Кирпич дом бережёт.
Иной путь, он трудный самый. С большим и намеренным опозданием напомню, кто не знает, о второй книге Б.Акунина-Чхартишвили "Другой путь". В продаже в России она появилась 10 сентября во всех видах: бумажном, электронном аудио и книжном. Появилась из-за рубежа, родилась в туманном Альбионе. О чем она? Автор объяснил читателям: " Если в «Аристономии» мой герой сочиняет трактат о мире больших идей и высоких целей – о Большом Мире, то «Другой Путь» - это про Малый Мир, мир чувств, привязанностей, семьи, счастья. Мой герой, и я вместе с ним, пытаемся погнаться за двумя зайцами, не упустить ни Большого Мира, ни Малого. Я очень давно ломал себе голову над тем, возможно ли такое в принципе. А впрочем глупо писателю пускаться в объяснения, зачем он написал роман да какая идея проходит через него красной нитью. Кто станет читать и доберется до конца (а это будет нелегко) – узнает."
В семейном альбоме книги, т.н. Малом Мире, пусть в художественном, выдуманном, живут люди. Им он не кажется малым. Он такой какой есть. Они не подменяют (или подменяют?) лозунгами новой власти свой внутренний, бесконечный мир.

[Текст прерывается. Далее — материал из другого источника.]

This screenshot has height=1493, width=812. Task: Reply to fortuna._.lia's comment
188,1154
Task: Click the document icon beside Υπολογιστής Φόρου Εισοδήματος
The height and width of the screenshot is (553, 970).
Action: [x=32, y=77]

Ничего нового я тут не скажу, да и нужно ли говорить новое и что оно такое есть в действительности? У Акунина, или Чхартишвили, в зрелом авторском возрасте сомнения проявились... Уж куда и зачем простому читателю быть категоричным, поэтому и не торопился сообщать о "Другом пути".
Вот он, незнакомый и забытый мир, на бумаге из 1801 г. Лишь прочитав, а значит узнав, этот мир заговорит, станет понятным. Пусть даже он маленький, бытовой, но разве не важнее человеку семья, близкие? Путь страны, государства конечно же совсем другой. У Малого и Большого Мира разные ценности. И пути достижения цели разные. И цели не одинаковые. Но как они влияют друг на друга!

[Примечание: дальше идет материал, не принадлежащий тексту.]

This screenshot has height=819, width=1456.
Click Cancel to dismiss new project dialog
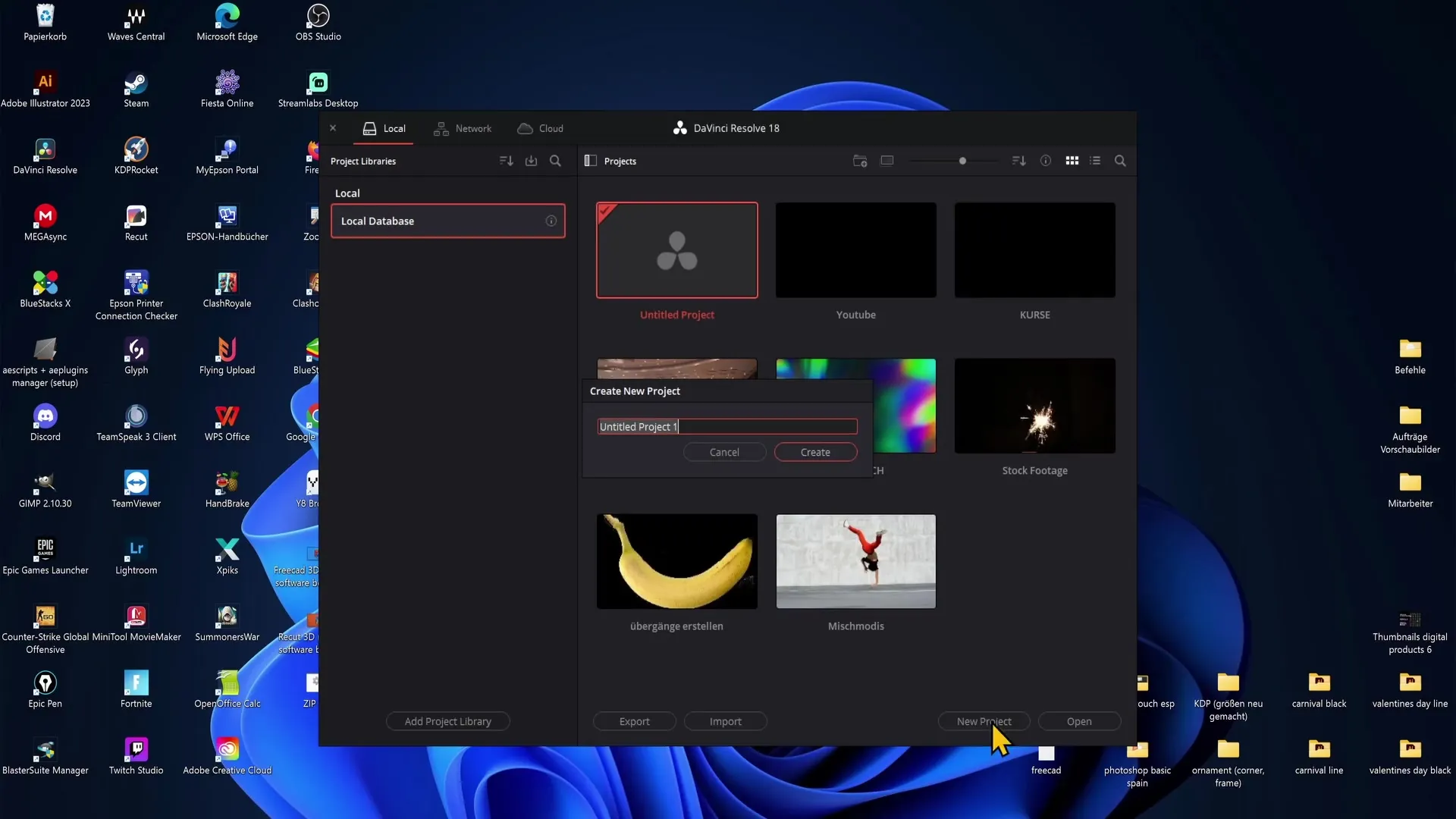(724, 452)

Отца матери я никогда не видел, лишь на фото. Его часть мира осталась в воспоминаниях матери. Вот они идут рядом, ей 13 лет, ему 39, по Оренбургу. Он держит её за руку. Через 2 года он умрет. В дом не входят. Дом ему уже чужой. Там другой мужчина, муж, и мать его дочери. Фрагменты Пути и Мира остались в памяти моей матери (ей уже 80 лет) и ушли навсегда с её отцом.
А сколько таких таких мозаик и миров ушло? Не сосчитать. Но помнить, знать о них нужно. И чувствовать. Из блога Акунина: "Не согласен. Не всегда. То есть, конечно, это прекрасно, если прочтут и оценят, но homo scribens - это такое существо, которое может разобраться в головоломной теме, только когда пропустит ее через письменный текст. В свое время я написал книгу «Писатель и самоубийство» именно для этого – чтобы разобраться в сложной проблеме. Но тогда я был намного моложе и немного глупее. Я не понимал, зачем в наши времена вообще писать серьезные романы. Потом понял: такая литература – единственный способ заглянуть в жизнь не своими глазами и даже отчасти прожить чужую жизнь. Никакой иной род искусства подобной возможности не дает."
Получается, воспоминания, чувственно оформленные уподобляются литературе?
Получается, обычное, рядовое фото того времени в настоящем почти реликвия. Другой мир. Сколько учеников столько и путей. И миров. Разных, порой и непримиримых.
Даже в сухом телеграммном тексте есть жизнь, незнакомый мир чужих переживаний. Между "болезнь" и "целую" конкретный человек. С иным, отличным от вашего или моего, выбором пути.
Получается, нет иного пути? Есть конкретный твой, мой путь? Иной путь не более чем условность, некое допущение, возможность предположить другое развитие событий? Но иного Мира нет, это точно. Мир один для всех. Банально, всем известно? И что? Кто-то стал лучше и войны прекратились?
Закончу цитатой из блога Акунина: "В серии «Семейный альбом», начатой три года назад романом «Аристономия», я сначала выстраиваю некую концепцию, а затем испытываю ее двойной проверкой. Во-первых, пропускаю ее через опыт, характер и внутренний мир другого человека, своего героя – я сам, может быть, подошел бы к теме иначе. Во-вторых, я отдаю теорию на растерзание жизнью – это способен совершить только художественный текст. И пишу я его без поддавков, без заранее разработанного плана – в отличие от архитектурно расчетливой беллетристики. Я бросаю своих персонажей в воду и смотрю, как они будут барахтаться, выплывут или утонут, и если выплывут, то к какому берегу прибьются."